THE BLUE PLANET LIVE!
Esplanade Concert Hall
Friday (29 June 2012 )
This review was published in The Straits Times on 2 July 2012 with the title "Awesome dive into the oceans".
Using live music to accompany images projected
on a screen is not something new for the SSO. In 2001, the Eisenstein black and
white classic Alexander Nevsky was
screened to stirring music by Prokofiev. Two years ago, Debussy’s La Mer lent an added dimension to
stunning marine photography by SSO violinist William Tan. The Blue Planet Live!, a two hour documentary-concert adapted from
the BBC natural history series, is unsurprisingly the most spectacular
culmination of this genre.
Drawn from 7000 hours of film shot in 300
localities over 5 years, every minute provided its own thrills and spills.

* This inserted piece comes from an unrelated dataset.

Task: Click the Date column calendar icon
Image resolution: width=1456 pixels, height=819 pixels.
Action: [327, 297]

Acclaimed film composer George Fenton’s score was memorable, wide-ranging in
style and vividly captured the spirit of the oceans. The sea is an awesome,
almost unfathomable and most unexplored expanse of our world, and its denizens
among the most curious and diverse.
It is also dangerous and unforgiving. An
advisory warned of the disturbing visual scenes of predatory animal behaviour,
and nothing quite prepares one for the carnage of a pod of orcas tearing into a
defenceless grey whale calf. Low brass and ominous percussion set the prefatory
mood. Equally gut-wrenching is seeing seal carcasses tossed like cabers by
captors before crashing limply into oblivion. The music was just as harrowing.

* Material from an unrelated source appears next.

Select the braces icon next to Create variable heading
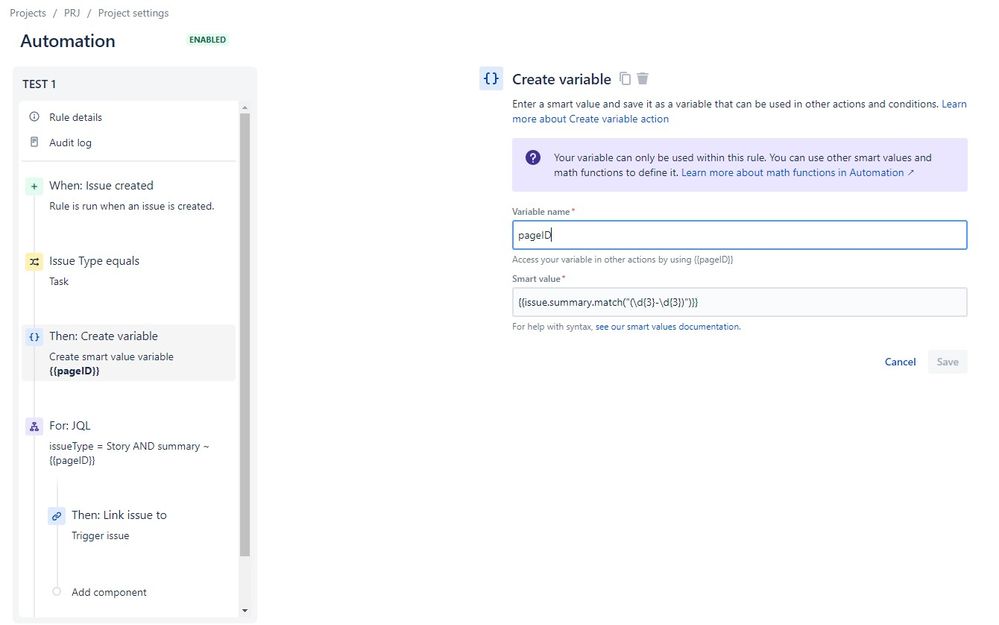The image size is (999, 625). click(x=491, y=78)
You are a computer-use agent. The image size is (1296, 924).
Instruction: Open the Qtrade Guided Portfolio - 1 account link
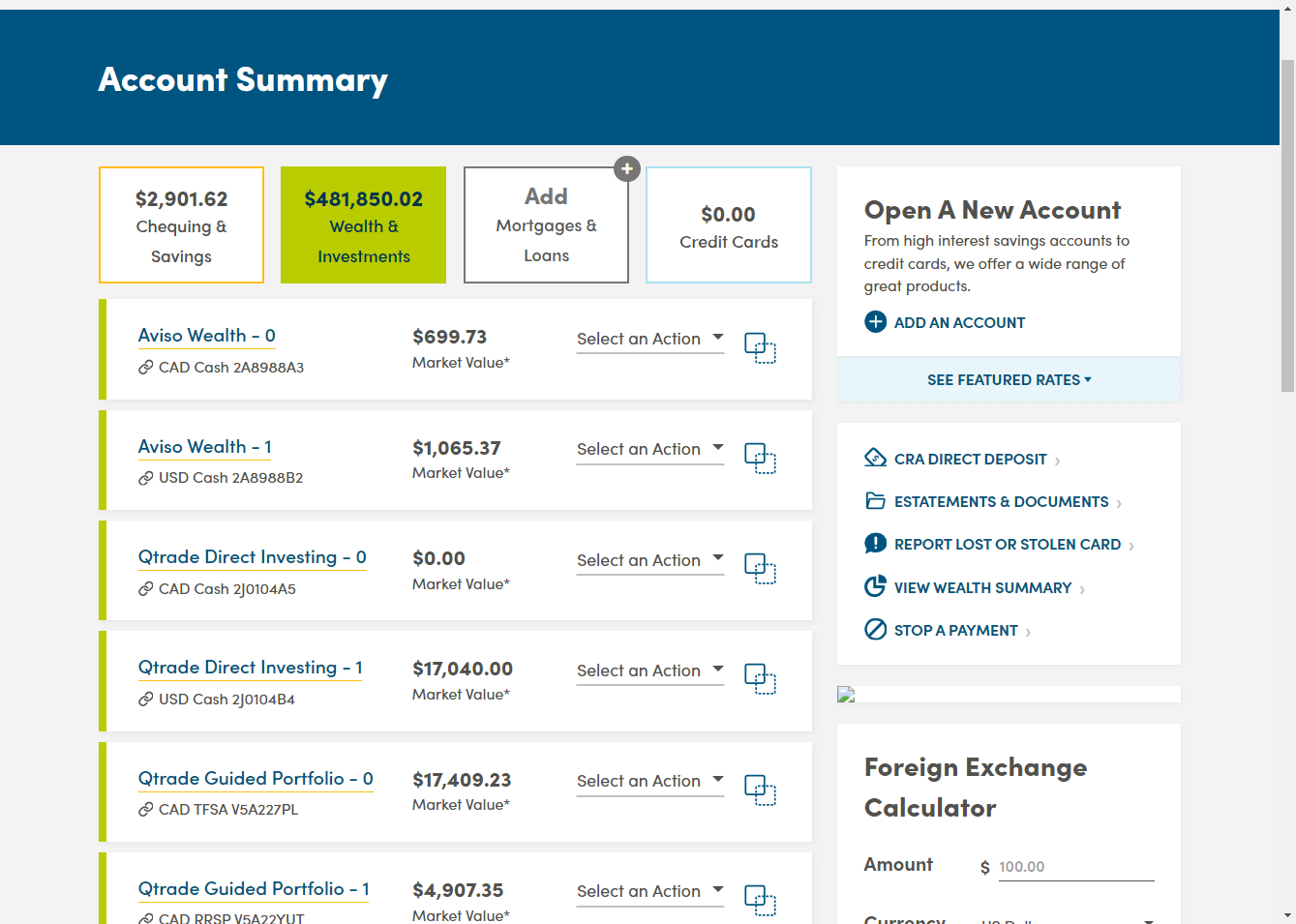(254, 889)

The sentiment changed considerably in The Frozen Oceans, where Arctic and Antarctic scenes
stitched together become seemingly inseparable geographically. A medley of
Christmas carols and melodies accompanied polar bear frolics and the belly-gliding
ballet or waddling march of penguins.
The plaintive flute and unaccompanied choir
provided a soothing nocturne to the verdant mass of kelp forests. Jazzy trumpet
and flugelhorn solos lit up Life In The
Flow, which highlighted some of the more quirky fauna, including the mass
migration of Christmas Island (once of Singapore) red crabs. Fact is indeed often
stranger than CGI.
Swift changes of scenarios prevented any
possibility of any subject from lingering longer than necessary, each preceded
by narrator Remesh Panicker’s calming baritone declamations. The orchestra
conducted by Joshua Kangming Tan was excellent throughout, whether capturing
the majesty of sailing marlins or sei whales gulping down breakfast. They were well
augmented by singers from the Hallelujah and Singapore Symphony Choruses
trained by Wong Lai Foon.
Their parts were mostly wordless until the final
number with Charles Trenet’s chanson La
Mer, which carried the vital ecological message of conservation. The heavy
price exacted by homo sapiens by pollution and over-fishing in our oceans will
mean that in fifty years, all the wondrous scenes seen this evening will be a
thing of the past. That was the one singular abiding message of The Blue Planet.